The European Union scales down its sugar subsidies

IT IS twice as costly to produce sugar from beets, in the temperate climes where these crops take root, than to make it from cane, which grows tall, year-round, in the tropics. And yet the European Union is one of the world's biggest exporters of sugar.

This is possible only because Europe's sugar farmers are as adept at extracting favours from Brussels as they are at extracting sucrose from beet. The EU is obliged to buy sugar from its beet growers at €632 ($768) a tonne, almost three times the world price. Such high prices attract imports from overseas, and encourage overproduction and underconsumption at home. The EU deters imports by raising tariffs, and it clears its sugar mountains by subsidising exports. EU producers have shipped more than 3m tonnes annually in recent years, accounting for about 10% of world exports.

This sugar regime, untouched since 1968, is now ripe for reform. Despite beet growers' angry opposition, the European Commission on June 22nd unveiled its proposals for a radical overhaul. By 2009, the price it sets for white sugar will be cut by 39%. In partial compensation for their loss, farmers will be given a handout that rewards them for their “respect” for the land, not their output of sugar.

The commission also proposes to pay sugar factories to go out of business. If they quit in the first year of the new regime, they will receive €730 for each tonne of sugar they used to produce. This amount falls in each subsequent year. If factories wait until the fifth year to throw in the towel, they will get nothing.

The proposals must wait until November to secure the approval of ministers, which may not be straightfoward. “The easy option would be to sit on my hands,” admitted Mariann Fischer Boel, the EU's agriculture commissioner. But that is not really an option at all. The World Trade Organisation recently ruled that the EU's subsidised exports of sugar breached legal limits. One way or another, Europe must scale down its sugar industry, either through a painful process of attrition or by inviting the least profitable producers to make a prompt and graceful exit.

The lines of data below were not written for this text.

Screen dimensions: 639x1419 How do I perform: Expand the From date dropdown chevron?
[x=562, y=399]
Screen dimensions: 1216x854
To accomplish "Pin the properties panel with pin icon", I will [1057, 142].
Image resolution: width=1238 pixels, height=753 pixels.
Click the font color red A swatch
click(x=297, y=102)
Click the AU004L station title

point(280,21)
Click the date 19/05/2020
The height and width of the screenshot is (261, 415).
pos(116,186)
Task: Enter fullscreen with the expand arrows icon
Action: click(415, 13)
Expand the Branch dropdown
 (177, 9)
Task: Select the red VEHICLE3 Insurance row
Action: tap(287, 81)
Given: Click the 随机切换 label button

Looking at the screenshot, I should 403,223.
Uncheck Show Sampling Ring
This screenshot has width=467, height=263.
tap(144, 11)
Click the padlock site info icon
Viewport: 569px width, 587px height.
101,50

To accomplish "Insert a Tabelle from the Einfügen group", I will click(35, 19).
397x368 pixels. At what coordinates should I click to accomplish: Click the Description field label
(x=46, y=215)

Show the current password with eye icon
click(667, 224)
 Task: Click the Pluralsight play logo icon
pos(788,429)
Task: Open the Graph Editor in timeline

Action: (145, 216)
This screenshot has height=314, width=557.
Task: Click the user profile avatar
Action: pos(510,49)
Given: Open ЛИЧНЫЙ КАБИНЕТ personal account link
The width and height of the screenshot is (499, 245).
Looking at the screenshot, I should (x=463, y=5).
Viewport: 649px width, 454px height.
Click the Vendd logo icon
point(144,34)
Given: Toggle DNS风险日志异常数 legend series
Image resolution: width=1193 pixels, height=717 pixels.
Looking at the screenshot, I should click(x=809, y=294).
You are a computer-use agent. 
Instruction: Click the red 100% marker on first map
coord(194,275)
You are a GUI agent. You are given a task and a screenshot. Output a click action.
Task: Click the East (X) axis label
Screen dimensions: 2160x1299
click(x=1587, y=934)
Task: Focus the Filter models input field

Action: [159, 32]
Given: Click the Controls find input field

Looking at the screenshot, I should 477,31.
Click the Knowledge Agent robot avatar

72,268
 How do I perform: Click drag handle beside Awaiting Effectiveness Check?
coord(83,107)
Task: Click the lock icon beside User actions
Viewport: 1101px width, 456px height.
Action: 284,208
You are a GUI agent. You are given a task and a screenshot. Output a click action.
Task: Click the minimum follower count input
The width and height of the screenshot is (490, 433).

Michael Mann, spokesman for Ms Fischer Boel, hopes that America and Japan, both generous sugar daddies in their own right, will now follow the EU's example. The stakes are quite high. In 1999, Brent Borrell, of the Centre for International Economics, an Australian research institution, and David Pearce, now of University College, London, calculated that unhindered and unsubsidised trade in sugar would improve the world's lot by the equivalent of $4.7 billion each year. And according to Donald Mitchell, of the World Bank, net imports by Japan, Europe, America and Indonesia would increase by 15m tonnes a year, creating almost 1m jobs in poor countries. In western Europe, sugar prices would fall by 40%.

But the commission's sugar reform will leave a sour taste in the mouth of 46 African, Caribbean and Pacific-island nations that now enjoy privileged access to the EU's sheltered market. Under the current rules, these countries can sell about 1.3m tonnes of sugar, at a price of €524 a tonne. Under the commission's proposals, this price is due to fall to €303, depriving them of revenues worth about €287m. The commission has earmarked €40m in 2006 to help some of these countries adapt, and may give more once its budget is settled for 2007 and beyond. But this is scant compensation for their loss.

Mr Mitchell reports that the beet industry got started in Europe in the early 1800s only because difficulties in the colonies disrupted the supply of cane sugar. The battle between beet and cane has raged ever since. The Africans, the Caribbean nations and the Pacific islanders are caught in the middle, but the world still has lots to gain from beet's steady retreat.